Scientific Papers

An intracellular, non-oxidative factor activates in vitro chromatin fragmentation in pig sperm | Biological Research


Animals and samples

All ejaculates were provided by a local pig farm (Grup Gepork S.L., Masies de Roda, Spain), which follows the ISO certification (ISO-9001:2008) in the production of doses. The Centre follows all the regulations concerning the production and selling of seminal doses (Directive 2010/63/EU; Animal Welfare Law issued by the Regional Government of Catalonia, Spain; and the regulation on Health and Biosafety issued by the Department of Agriculture, Livestock, Food and Fisheries, Regional Government of Catalonia, Spain). As authors did not manipulate any animal but samples were rather provided by the farm, no permission from the local ethics committee was needed.
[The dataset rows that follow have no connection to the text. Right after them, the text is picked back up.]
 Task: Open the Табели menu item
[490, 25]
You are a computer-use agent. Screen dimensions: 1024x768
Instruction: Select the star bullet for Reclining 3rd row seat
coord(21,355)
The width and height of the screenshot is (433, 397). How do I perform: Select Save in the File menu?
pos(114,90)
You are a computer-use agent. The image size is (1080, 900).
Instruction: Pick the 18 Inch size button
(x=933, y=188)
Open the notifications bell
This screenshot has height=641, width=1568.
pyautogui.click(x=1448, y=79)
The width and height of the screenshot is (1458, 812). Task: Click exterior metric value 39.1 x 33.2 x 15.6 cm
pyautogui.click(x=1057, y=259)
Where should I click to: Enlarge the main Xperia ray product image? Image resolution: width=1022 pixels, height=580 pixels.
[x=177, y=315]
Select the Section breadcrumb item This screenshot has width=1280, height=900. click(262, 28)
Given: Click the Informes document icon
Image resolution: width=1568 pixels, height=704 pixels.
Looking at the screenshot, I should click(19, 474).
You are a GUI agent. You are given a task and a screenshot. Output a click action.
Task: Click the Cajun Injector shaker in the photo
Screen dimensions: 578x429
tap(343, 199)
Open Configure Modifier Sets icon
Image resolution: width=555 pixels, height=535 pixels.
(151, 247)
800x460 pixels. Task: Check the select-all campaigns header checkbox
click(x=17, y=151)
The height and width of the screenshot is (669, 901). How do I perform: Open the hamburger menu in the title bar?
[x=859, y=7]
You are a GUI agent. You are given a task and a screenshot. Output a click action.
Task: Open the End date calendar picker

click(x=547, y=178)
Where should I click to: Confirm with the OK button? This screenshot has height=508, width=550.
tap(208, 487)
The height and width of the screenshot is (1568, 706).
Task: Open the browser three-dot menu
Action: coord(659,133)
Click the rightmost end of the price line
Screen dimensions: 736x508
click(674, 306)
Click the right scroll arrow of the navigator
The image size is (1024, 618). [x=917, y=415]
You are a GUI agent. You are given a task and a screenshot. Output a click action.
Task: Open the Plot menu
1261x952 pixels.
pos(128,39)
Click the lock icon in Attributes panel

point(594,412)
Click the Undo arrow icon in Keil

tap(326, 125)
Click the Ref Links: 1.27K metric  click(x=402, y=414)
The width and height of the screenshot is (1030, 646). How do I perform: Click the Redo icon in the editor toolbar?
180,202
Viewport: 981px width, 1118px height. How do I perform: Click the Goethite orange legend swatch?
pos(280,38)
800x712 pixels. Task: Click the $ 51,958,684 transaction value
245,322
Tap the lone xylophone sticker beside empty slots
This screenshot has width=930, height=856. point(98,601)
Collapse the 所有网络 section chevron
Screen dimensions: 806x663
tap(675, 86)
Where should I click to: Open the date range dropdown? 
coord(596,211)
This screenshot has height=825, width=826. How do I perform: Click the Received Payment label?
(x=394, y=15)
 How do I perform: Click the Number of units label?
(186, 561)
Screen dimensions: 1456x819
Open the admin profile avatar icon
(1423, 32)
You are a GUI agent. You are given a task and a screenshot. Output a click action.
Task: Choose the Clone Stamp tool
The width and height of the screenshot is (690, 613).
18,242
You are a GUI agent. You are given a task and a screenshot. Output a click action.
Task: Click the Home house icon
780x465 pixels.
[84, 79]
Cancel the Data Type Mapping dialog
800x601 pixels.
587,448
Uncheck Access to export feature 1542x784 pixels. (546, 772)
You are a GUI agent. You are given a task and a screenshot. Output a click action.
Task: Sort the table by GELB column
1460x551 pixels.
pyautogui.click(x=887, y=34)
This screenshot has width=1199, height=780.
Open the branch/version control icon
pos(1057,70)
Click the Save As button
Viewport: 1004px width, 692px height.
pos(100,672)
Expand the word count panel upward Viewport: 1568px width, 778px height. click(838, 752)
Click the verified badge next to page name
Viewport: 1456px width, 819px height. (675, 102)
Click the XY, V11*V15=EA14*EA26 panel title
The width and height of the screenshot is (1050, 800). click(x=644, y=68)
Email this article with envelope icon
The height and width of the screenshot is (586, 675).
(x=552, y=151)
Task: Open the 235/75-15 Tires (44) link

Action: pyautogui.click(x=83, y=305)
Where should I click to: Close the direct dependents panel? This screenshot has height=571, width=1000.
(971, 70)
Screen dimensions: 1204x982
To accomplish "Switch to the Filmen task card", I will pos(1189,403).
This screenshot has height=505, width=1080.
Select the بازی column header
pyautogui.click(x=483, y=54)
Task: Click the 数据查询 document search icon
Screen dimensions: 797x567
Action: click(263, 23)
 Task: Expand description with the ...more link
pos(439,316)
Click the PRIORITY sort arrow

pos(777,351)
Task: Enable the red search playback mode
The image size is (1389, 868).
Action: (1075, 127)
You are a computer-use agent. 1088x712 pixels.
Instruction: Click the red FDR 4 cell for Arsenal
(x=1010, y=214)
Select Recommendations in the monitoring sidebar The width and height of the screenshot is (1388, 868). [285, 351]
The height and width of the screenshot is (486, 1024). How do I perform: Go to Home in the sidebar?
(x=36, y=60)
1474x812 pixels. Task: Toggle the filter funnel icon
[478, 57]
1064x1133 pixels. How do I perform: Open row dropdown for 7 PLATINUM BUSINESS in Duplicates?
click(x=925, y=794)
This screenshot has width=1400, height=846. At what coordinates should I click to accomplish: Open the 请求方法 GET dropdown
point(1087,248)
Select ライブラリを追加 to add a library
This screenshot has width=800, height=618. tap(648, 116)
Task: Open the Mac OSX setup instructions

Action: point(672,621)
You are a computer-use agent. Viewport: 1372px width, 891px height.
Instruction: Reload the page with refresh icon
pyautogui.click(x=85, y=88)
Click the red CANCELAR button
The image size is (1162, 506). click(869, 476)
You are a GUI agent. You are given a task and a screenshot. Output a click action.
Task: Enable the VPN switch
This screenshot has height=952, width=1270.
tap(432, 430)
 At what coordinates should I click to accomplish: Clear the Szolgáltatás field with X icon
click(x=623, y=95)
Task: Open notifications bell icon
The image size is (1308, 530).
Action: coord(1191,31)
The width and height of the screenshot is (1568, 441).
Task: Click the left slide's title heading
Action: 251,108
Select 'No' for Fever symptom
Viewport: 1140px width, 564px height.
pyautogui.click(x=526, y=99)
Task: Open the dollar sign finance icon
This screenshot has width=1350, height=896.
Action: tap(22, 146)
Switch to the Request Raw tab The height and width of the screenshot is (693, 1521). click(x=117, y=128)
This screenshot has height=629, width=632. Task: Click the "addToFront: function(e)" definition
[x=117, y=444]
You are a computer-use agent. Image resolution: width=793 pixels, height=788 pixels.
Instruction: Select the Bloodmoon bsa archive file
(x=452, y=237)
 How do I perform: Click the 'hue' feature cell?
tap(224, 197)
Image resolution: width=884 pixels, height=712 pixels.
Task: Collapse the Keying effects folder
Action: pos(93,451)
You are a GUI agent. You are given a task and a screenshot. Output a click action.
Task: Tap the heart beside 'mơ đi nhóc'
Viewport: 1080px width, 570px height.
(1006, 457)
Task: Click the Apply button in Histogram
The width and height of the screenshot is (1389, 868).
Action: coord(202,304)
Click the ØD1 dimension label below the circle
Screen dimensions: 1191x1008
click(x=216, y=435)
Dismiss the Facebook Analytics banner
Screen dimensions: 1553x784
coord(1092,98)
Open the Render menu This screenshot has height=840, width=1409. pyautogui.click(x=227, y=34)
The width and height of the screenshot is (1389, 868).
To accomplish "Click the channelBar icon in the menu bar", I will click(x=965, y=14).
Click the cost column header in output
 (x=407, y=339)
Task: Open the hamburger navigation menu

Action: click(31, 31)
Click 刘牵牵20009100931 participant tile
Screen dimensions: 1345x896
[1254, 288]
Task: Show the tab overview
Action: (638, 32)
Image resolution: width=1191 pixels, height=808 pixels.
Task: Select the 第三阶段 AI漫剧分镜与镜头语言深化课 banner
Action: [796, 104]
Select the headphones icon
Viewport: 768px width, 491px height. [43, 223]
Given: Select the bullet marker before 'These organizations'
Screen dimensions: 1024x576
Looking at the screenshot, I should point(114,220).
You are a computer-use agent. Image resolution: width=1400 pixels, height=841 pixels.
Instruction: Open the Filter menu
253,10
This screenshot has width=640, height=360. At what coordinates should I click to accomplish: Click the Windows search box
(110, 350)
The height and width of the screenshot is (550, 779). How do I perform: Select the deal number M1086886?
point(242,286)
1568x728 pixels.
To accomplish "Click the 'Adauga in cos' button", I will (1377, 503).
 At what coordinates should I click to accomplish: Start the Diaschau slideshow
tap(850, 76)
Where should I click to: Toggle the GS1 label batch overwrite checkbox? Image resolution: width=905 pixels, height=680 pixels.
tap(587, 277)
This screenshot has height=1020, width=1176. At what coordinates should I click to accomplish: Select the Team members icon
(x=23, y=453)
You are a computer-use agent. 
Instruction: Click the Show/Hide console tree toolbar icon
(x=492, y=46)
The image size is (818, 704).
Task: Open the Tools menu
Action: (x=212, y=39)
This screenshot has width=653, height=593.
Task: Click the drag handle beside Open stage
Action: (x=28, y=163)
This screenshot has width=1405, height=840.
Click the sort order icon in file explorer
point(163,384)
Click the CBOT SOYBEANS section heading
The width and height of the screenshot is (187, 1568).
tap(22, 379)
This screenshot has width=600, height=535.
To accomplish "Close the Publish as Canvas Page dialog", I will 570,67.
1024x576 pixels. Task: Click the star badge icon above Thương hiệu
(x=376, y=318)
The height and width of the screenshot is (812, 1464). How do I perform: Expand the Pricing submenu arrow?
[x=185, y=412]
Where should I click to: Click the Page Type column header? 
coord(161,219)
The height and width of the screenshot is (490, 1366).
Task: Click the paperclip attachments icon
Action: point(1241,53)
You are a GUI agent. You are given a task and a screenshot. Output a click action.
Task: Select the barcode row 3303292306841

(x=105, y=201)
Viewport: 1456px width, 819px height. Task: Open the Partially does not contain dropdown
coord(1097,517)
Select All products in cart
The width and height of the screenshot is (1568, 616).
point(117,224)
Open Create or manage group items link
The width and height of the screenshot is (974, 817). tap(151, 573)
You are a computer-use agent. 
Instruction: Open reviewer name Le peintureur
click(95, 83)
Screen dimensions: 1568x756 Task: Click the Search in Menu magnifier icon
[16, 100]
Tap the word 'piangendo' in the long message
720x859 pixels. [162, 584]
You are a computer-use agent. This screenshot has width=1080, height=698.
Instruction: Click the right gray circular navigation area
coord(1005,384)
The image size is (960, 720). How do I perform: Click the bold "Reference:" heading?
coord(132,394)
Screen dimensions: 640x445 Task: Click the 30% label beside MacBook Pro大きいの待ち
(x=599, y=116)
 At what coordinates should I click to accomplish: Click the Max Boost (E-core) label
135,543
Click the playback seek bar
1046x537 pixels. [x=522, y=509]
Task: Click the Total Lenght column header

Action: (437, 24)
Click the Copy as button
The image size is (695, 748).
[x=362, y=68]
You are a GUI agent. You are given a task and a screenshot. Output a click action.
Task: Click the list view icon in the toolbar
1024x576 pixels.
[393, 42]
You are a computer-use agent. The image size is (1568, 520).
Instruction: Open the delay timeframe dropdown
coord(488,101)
All seminal samples intended to the experiments defined below came from healthy and sexually mature Pietrain boars (1–3 years old). Ejaculates were collected with the standard hand-gloved method for this species. Immediately after collection, samples were diluted to a final concentration of 33 × 106 sperm/mL in a commercial extender (Vitasem LD, Magapor S.L.; Zaragoza, Spain) and transported at 17 °C to the laboratory.

Experimental design

Different experiments were designed to test whether the SCF mechanism operates in ejaculated sperm, and to elucidate if it may be triggered in vitro upon incubation with different ions in a dose-dependent manner. In the first and second experiments, whether the activation of the SCF mechanism increases the incidence of DSBs and if these DSBs are located in the TLRs was investigated. The third experiment determined if evoking SCF with Mn2+/Ca2+ and Mg2+/Ca2+ has any repercussion on other sperm functional variables, such as motility, viability, agglutination and intracellular levels of reactive oxygen species.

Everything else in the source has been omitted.